* [YOUR INSTRUCTIONS]:
Return the lines below exactly as they appear, please, starting with the first and ending with the one that contains "You are a computer-use agent. Screen".

Saved data entries

/---

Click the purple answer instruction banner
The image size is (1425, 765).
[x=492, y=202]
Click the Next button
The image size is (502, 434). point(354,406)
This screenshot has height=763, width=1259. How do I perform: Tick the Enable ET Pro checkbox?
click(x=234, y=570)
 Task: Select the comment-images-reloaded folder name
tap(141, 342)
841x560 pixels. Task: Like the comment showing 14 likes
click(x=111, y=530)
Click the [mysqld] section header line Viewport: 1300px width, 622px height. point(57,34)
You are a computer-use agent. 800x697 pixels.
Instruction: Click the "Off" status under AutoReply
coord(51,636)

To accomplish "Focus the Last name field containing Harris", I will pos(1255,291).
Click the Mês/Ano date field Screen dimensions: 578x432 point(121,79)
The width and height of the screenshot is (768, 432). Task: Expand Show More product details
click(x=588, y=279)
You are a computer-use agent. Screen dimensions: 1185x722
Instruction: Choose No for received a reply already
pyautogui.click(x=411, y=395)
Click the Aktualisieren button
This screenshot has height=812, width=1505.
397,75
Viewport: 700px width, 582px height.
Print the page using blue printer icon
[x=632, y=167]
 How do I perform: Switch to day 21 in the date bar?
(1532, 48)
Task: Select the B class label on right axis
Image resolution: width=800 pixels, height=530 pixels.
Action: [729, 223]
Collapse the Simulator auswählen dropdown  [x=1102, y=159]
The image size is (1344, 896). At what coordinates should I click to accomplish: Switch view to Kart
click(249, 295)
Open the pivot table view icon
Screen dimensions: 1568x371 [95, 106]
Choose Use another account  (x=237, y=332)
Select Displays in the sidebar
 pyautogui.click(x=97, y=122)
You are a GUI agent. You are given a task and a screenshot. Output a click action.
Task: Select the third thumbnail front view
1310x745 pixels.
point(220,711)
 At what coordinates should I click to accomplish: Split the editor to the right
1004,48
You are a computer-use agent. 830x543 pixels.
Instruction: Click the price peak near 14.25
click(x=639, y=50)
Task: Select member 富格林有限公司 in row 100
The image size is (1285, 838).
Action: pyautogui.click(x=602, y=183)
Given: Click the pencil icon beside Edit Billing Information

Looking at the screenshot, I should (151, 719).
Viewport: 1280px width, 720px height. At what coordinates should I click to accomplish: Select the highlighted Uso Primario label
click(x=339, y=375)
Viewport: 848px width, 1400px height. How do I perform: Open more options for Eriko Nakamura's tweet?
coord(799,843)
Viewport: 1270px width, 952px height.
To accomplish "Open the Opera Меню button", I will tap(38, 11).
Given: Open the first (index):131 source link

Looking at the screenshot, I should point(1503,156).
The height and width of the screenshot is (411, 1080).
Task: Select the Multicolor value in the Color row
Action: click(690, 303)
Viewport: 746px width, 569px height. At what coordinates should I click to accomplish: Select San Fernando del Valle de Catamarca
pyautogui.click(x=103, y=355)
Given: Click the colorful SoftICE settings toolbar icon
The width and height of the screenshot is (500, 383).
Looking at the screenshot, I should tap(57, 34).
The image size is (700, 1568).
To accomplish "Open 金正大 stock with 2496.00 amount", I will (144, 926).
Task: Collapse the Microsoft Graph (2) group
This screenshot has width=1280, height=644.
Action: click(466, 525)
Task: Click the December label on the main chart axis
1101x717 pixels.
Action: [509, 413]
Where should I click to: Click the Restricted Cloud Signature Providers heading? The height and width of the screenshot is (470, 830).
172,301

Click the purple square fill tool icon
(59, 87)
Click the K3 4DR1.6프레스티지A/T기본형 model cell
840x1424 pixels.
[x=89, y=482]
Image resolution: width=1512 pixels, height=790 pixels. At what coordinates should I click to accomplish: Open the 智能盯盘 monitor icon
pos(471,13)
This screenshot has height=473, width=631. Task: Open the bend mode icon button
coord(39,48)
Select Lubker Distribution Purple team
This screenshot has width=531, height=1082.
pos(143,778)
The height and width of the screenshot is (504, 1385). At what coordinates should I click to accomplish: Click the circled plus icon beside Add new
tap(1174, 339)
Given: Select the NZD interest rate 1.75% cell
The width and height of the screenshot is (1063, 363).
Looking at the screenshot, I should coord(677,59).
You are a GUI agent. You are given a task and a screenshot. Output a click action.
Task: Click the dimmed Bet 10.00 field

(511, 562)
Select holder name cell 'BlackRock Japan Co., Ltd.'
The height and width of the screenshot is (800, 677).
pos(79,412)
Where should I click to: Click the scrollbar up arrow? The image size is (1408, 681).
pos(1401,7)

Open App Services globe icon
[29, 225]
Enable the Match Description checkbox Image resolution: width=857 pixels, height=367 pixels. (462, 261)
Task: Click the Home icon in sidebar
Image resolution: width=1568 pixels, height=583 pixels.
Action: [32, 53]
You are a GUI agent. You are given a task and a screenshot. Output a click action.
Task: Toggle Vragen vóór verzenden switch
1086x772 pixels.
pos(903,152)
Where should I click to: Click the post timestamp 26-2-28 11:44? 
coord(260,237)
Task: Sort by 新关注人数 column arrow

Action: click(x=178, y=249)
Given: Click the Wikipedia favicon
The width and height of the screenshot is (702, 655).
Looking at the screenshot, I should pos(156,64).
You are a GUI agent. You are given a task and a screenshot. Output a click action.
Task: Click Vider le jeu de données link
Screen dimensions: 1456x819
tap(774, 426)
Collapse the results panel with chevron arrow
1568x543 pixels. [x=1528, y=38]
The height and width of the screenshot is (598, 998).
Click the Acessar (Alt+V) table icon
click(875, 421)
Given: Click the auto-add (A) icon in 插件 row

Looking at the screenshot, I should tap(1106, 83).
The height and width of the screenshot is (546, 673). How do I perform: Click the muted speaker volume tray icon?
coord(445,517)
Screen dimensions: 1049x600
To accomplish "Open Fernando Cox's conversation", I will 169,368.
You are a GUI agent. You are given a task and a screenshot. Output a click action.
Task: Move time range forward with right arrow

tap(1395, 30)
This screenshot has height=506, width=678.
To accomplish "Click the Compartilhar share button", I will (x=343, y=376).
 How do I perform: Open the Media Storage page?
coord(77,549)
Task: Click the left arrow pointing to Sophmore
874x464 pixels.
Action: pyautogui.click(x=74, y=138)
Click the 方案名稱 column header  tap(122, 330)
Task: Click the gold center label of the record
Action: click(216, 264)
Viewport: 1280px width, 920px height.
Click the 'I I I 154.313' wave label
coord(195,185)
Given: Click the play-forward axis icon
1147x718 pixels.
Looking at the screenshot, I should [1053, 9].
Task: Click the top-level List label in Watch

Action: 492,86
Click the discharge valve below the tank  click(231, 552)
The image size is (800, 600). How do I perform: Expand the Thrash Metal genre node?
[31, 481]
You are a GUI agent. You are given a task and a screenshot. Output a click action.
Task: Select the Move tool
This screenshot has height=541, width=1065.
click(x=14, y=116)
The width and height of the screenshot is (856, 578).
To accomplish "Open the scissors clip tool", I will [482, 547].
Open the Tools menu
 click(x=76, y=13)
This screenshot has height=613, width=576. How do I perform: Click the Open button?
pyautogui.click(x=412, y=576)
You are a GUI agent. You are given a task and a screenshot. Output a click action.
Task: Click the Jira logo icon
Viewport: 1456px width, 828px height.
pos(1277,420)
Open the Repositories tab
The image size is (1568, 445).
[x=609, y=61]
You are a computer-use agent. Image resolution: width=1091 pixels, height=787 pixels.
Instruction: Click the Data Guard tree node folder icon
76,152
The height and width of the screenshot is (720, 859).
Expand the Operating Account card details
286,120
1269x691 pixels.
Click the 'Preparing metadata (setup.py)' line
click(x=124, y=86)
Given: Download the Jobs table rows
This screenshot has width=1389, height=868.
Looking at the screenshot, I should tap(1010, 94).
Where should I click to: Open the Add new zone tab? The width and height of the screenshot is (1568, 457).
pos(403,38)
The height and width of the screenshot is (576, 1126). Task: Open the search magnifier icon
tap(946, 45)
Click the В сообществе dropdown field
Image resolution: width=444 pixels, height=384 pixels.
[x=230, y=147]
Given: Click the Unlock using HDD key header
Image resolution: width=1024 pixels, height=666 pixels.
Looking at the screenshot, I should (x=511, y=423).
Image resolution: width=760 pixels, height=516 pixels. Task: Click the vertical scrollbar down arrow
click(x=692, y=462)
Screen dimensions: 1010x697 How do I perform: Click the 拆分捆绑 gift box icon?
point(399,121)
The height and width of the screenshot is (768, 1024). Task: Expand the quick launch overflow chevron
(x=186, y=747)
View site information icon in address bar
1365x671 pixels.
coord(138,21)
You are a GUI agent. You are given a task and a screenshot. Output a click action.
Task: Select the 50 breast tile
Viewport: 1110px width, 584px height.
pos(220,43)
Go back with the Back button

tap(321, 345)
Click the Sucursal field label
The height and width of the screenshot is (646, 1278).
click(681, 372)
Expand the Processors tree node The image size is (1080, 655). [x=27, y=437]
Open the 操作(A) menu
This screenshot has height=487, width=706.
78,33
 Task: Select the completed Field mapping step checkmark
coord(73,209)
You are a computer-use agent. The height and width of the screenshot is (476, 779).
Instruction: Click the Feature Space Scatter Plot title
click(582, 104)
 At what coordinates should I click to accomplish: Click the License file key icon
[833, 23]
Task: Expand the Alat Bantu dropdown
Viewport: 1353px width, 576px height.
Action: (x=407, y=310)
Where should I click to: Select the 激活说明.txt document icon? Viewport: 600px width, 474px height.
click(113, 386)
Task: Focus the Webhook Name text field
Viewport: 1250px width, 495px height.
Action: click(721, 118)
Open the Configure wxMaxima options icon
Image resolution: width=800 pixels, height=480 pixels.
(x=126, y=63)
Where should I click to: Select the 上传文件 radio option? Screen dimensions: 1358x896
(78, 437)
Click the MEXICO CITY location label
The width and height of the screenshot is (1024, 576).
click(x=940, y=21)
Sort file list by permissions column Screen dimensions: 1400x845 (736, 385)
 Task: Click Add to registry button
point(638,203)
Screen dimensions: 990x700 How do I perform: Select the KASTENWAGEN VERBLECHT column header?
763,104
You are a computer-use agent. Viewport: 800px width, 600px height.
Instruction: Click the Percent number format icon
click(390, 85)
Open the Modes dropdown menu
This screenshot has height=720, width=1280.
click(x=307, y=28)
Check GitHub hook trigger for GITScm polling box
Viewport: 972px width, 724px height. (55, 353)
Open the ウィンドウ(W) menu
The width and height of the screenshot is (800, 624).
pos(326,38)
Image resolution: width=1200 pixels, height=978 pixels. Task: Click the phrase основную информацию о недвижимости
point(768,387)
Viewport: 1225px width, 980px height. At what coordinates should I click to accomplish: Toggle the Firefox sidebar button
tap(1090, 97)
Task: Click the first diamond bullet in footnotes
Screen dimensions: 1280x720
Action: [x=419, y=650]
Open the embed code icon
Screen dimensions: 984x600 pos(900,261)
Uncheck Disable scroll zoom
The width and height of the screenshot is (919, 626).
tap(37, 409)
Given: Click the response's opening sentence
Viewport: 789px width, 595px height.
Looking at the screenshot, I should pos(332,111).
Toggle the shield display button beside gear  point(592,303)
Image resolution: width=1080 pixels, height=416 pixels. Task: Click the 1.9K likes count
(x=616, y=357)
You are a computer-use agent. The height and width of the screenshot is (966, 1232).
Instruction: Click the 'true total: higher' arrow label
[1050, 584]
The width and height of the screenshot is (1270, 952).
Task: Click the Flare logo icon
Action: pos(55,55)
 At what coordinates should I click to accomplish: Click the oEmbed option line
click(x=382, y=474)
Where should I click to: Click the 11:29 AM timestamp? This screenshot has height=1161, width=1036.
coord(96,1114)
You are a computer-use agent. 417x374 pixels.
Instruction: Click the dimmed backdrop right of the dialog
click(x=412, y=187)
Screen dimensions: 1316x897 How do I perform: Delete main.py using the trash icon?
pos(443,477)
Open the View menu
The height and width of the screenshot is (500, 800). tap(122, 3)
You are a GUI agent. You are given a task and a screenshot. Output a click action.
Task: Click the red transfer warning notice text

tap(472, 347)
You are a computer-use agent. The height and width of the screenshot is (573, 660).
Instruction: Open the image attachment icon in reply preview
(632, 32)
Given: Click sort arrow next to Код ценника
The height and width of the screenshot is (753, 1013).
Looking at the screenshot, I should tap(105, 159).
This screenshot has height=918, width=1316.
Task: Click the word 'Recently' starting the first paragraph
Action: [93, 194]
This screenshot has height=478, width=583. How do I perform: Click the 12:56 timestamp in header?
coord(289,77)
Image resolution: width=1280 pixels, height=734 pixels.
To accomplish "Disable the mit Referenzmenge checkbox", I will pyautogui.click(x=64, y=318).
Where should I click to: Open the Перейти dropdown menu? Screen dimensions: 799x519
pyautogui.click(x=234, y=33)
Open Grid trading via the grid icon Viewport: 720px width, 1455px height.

\---

* [TASK SOLUTION]:
Click the purple answer instruction banner
The image size is (1425, 765).
[x=492, y=202]
Click the Next button
The image size is (502, 434). point(354,406)
This screenshot has height=763, width=1259. How do I perform: Tick the Enable ET Pro checkbox?
click(x=234, y=570)
 Task: Select the comment-images-reloaded folder name
tap(141, 342)
841x560 pixels. Task: Like the comment showing 14 likes
click(x=111, y=530)
Click the [mysqld] section header line Viewport: 1300px width, 622px height. point(57,34)
You are a computer-use agent. 800x697 pixels.
Instruction: Click the "Off" status under AutoReply
coord(51,636)

To accomplish "Focus the Last name field containing Harris", I will pos(1255,291).
Click the Mês/Ano date field Screen dimensions: 578x432 point(121,79)
The width and height of the screenshot is (768, 432). Task: Expand Show More product details
click(x=588, y=279)
You are a computer-use agent. Screen dimensions: 1185x722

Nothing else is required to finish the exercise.